**Data extracts:**

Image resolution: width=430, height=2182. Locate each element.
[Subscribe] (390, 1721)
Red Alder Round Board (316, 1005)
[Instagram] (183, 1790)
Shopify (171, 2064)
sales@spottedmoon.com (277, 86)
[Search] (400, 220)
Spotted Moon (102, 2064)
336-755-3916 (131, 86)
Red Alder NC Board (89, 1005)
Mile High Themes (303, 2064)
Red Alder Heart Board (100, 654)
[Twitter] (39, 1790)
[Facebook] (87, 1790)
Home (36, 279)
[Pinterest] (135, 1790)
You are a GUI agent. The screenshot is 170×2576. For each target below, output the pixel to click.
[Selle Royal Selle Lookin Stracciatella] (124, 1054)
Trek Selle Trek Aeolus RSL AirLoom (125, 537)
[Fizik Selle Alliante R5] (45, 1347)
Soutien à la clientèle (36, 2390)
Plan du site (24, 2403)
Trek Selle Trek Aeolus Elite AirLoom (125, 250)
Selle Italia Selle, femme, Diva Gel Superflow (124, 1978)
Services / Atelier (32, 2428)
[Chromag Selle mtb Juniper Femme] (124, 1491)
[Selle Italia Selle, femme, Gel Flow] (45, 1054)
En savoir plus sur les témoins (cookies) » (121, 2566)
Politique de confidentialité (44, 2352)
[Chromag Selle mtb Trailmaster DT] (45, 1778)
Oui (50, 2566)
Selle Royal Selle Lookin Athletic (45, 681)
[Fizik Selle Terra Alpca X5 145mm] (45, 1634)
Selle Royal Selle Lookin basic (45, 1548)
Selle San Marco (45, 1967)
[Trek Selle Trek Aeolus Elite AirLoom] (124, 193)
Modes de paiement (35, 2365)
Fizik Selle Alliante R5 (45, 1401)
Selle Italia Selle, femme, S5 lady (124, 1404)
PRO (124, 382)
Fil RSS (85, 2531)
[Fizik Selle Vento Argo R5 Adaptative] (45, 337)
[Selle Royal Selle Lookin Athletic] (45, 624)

**Assignment:** Nothing should be left out: copy the material exactly.

**Task output:**
Image resolution: width=430, height=2182. Locate each element.
[Subscribe] (390, 1721)
Red Alder Round Board (316, 1005)
[Instagram] (183, 1790)
Shopify (171, 2064)
sales@spottedmoon.com (277, 86)
[Search] (400, 220)
Spotted Moon (102, 2064)
336-755-3916 (131, 86)
Red Alder NC Board (89, 1005)
Mile High Themes (303, 2064)
Red Alder Heart Board (100, 654)
[Twitter] (39, 1790)
[Facebook] (87, 1790)
Home (36, 279)
[Pinterest] (135, 1790)
You are a GUI agent. The screenshot is 170×2576. For each target below, output the pixel to click.
[Selle Royal Selle Lookin Stracciatella] (124, 1054)
Trek Selle Trek Aeolus RSL AirLoom (125, 537)
[Fizik Selle Alliante R5] (45, 1347)
Soutien à la clientèle (36, 2390)
Plan du site (24, 2403)
Trek Selle Trek Aeolus Elite AirLoom (125, 250)
Selle Italia Selle, femme, Diva Gel Superflow (124, 1978)
Services / Atelier (32, 2428)
[Chromag Selle mtb Juniper Femme] (124, 1491)
[Selle Italia Selle, femme, Gel Flow] (45, 1054)
En savoir plus sur les témoins (cookies) » (121, 2566)
Politique de confidentialité (44, 2352)
[Chromag Selle mtb Trailmaster DT] (45, 1778)
Oui (50, 2566)
Selle Royal Selle Lookin Athletic (45, 681)
[Fizik Selle Terra Alpca X5 145mm] (45, 1634)
Selle Royal Selle Lookin basic (45, 1548)
Selle San Marco (45, 1967)
[Trek Selle Trek Aeolus Elite AirLoom] (124, 193)
Modes de paiement (35, 2365)
Fizik Selle Alliante R5 (45, 1401)
Selle Italia Selle, femme, S5 lady (124, 1404)
PRO (124, 382)
Fil RSS (85, 2531)
[Fizik Selle Vento Argo R5 Adaptative] (45, 337)
[Selle Royal Selle Lookin Athletic] (45, 624)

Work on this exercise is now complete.